Jesus had compassion on the crowds because they had been with Him for three days and they had nothing to eat. The people were like children who grumble and complain when vegetables and nutritious foods are served to them that they have nothing to eat. They had been eating all the wrong things and searching for all the wrong things to eat even while they had the life-giving Bread from Heaven in their midst. Perhaps you are not so unlike the children of Israel, searching for food and life in all the wrong places, when right here, in your very midst is the Bread of Life, Jesus, the Holy One of Israel. He has had compassion for you and He has allowed His precious body to be broken that you may eat of His flesh and drink of His blood and be satisfied and live. More than that, He will provide for you in superabundance that there will always be more than you need so that others may eat and live too. For, the life you live in Him is His life. It is a free gift to you like the fruit of Eden for which you do not labor, toil, and sweat and by which you will not die but will live eternal life in Christ Jesus our Lord.

I know that your flesh desires the things that lead to death. That is because it was conceived and born in sin and death and it wants nothing to do with true and eternal life. Your own flesh lies to you and deceives you so that you desire and pursue things that are bad for you and that serve only you and your selfish, fleshly desires. But you have been born again in Holy Baptism. You live a new life in Christ, conceived by the Holy Spirit in the watery womb of the Church. And you are not alone, you are no longer an individual, but you are part of a new family, the one body of Christ, His Holy Bride, the Church. There is no place for individualism and selfishness in the body of Christ – such a cell in the body would be a cancer – but the thought, love, and compassion of each member is for the other members, that is, for the body. In this way, the new life of Christ in the Church is like Holy Marriage as husband and wife die to themselves and live to Christ as one flesh.

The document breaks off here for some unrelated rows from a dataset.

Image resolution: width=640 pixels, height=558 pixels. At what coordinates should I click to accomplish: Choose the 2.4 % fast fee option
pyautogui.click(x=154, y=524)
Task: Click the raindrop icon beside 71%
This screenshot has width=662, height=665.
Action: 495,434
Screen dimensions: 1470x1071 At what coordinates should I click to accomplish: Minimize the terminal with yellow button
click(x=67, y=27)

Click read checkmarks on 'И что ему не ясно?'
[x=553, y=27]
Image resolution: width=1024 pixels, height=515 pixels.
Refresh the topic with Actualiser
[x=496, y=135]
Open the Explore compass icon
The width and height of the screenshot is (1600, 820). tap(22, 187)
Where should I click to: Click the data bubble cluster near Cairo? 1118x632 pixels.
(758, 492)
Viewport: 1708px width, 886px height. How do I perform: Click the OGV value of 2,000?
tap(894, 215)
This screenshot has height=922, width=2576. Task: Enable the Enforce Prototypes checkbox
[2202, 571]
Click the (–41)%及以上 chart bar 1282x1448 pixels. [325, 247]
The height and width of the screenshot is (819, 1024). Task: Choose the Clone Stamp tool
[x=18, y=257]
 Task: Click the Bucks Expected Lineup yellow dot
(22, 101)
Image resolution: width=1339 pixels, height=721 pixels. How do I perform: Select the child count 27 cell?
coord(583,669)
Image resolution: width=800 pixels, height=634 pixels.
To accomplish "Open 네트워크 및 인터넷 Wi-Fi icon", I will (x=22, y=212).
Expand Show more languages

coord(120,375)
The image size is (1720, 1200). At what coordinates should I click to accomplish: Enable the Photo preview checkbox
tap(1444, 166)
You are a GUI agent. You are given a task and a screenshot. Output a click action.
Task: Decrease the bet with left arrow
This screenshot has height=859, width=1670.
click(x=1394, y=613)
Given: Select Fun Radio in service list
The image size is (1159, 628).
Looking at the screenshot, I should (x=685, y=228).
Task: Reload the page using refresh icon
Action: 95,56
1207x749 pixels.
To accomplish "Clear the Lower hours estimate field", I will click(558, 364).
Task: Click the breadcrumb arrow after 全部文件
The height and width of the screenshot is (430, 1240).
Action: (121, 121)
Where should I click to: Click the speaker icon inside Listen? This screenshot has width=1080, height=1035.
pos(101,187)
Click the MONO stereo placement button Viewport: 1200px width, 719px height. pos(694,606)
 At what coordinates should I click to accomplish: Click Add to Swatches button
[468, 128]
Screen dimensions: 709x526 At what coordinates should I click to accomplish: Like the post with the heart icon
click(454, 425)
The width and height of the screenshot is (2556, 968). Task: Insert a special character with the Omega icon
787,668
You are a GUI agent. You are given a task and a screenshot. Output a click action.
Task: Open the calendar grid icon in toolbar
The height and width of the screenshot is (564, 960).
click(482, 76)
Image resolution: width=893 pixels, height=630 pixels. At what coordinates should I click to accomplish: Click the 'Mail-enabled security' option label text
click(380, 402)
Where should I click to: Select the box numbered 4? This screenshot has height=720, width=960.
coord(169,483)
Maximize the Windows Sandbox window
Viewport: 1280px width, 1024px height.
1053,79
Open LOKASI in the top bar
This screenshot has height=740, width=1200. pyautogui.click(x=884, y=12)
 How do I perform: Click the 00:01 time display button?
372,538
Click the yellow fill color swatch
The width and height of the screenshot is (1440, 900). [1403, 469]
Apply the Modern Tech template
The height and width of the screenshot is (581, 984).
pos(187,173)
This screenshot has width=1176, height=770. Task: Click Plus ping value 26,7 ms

In Holy Baptism you were called out into the wilderness, away from the fallen trappings of this world which bring only death, and there you drowned and died with Jesus. But there too you were raised with Jesus to new life and you were returned to the world to live in the world, but not of the world, to be a leaven of mercy, love, compassion, and righteousness to the world, but not to be leavened by the world. And Jesus feeds your new life in Him with the Living Bread of His Word and with the Word made flesh, His true and present body and blood.

Listen to the Prophet Isaiah: “Why do you spend your money for that which is not bread, and your labor for that which does not satisfy? Listen diligently to me, and eat what is good, and delight yourselves in rich food.” “Come, everyone who thirsts, come to the waters; and he who has no money, come, buy and eat! Come, buy wine and milk without money and without price.” For Christ Jesus has miraculously turned the bread of death into the Bread of Life in this Holy Sacrament, and He gives you His very body and blood for your forgiveness. And, “the free gift of God is eternal life in Christ Jesus our Lord.” Glory be to the Father and to the Son and to the Holy Spirit now and forevermore. In the + Name of Jesus. Amen.